Directions for this task: Rescale the part of the records that opens with the line containing "Viewport: 1080px width, 818px height." and closes with the line containing "tap(1875, 1063)". Write out only those lines, requests included, with every coordinate in the answers multiplied by 2.5 and rounded to a whole number, halves rounded up.

Given entries:
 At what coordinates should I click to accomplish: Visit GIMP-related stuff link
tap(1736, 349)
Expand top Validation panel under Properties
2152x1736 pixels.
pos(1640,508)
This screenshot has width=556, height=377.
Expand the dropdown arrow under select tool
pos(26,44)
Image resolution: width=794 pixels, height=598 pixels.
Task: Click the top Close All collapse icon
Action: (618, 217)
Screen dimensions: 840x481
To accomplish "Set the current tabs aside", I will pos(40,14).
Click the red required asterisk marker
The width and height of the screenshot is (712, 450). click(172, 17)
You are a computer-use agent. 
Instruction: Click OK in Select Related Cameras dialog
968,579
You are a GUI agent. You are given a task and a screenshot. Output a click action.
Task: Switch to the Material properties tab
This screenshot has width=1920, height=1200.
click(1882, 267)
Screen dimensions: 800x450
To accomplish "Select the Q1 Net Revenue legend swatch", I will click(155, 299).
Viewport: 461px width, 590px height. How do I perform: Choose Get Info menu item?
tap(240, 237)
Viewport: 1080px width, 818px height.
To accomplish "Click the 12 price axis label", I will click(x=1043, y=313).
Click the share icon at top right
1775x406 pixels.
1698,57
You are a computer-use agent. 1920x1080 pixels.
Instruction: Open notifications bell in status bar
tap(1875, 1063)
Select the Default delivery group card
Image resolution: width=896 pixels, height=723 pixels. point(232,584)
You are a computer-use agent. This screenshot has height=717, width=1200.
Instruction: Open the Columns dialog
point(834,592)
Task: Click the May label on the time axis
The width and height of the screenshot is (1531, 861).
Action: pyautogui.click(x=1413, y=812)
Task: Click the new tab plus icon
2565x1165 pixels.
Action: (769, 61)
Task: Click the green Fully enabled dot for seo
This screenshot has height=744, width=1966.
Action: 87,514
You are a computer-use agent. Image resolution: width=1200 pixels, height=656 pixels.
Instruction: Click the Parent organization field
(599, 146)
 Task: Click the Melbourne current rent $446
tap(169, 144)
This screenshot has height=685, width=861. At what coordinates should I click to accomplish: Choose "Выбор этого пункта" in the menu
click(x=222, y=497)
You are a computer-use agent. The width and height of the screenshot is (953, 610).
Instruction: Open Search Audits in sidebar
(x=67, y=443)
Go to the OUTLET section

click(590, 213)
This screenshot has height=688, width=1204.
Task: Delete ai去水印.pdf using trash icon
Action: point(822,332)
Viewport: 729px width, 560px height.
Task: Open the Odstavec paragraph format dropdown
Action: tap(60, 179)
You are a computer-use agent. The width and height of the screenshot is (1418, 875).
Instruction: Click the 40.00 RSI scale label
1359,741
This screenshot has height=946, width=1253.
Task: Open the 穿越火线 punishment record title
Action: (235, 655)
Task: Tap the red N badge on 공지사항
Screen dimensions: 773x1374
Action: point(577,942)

Exercise output:
Viewport: 1080px width, 818px height.
To accomplish "Click the 12 price axis label", I will click(x=2608, y=783).
Click the share icon at top right
1775x406 pixels.
4245,143
You are a computer-use agent. 1920x1080 pixels.
Instruction: Open notifications bell in status bar
tap(4688, 2658)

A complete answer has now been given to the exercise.